● **Required tasks**:
**1.** According to the chi-square documentation, which test should be used instead when expected counts are small (under 5)?
**2.** Reproduce the part of the chi-square documentation that opens with the words containing "# 3x3 table" and closes with "for categorical distributions.".

● **Source document**:
□ □ □ □ □ □ □

Parameters: - correction=True: Applies Yates' continuity correction for 2x2 tables

Degrees of freedom: (n_rows - 1) × (n_cols - 1)

Example:

# 2x2 table: [[10, 20], [30, 40]] flattened to [10, 20, 30, 40]
df.select(ps.chisq_test("counts", n_rows=2, n_cols=2))

# 3x3 table analysis
df.select(ps.chisq_test("frequencies", n_rows=3, n_cols=3))

When to avoid: - Small expected counts (< 5): use Fisher's exact test - Ordered categories: consider ordinal tests


chisq_goodness_of_fit

Chi-square goodness-of-fit test for categorical distributions.

Tests whether observed frequencies match expected frequencies from a theoretical distribution.

ps.chisq_goodness_of_fit(
    observed: Union[pl.Expr, str],
    expected: Union[pl.Expr, str] | None = None,  # None = uniform distribution
) -> pl.Expr

Returns: Struct{statistic: Float64, p_value: Float64, df: Float64, n: UInt32}

Null hypothesis: The observed distribution matches the expected distribution.

□ □ □ □ □ □ □

● **Source data**:
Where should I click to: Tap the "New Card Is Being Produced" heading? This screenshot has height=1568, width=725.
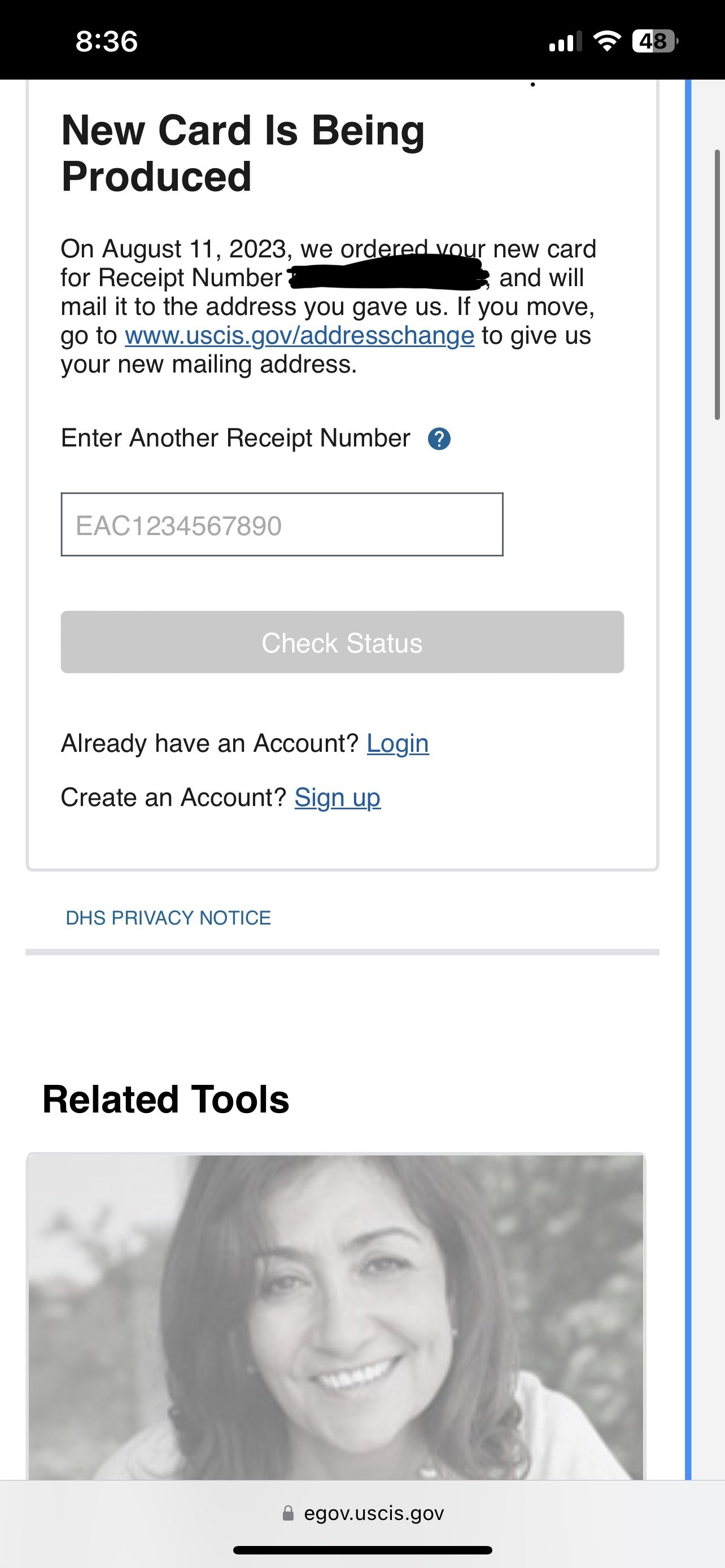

□ □ □ □ □ □ □

● **Answers to the exercise**:
**1.** Fisher's exact test

**2.**
# 3x3 table analysis
df.select(ps.chisq_test("frequencies", n_rows=3, n_cols=3))

When to avoid: - Small expected counts (< 5): use Fisher's exact test - Ordered categories: consider ordinal tests


chisq_goodness_of_fit

Chi-square goodness-of-fit test for categorical distributions.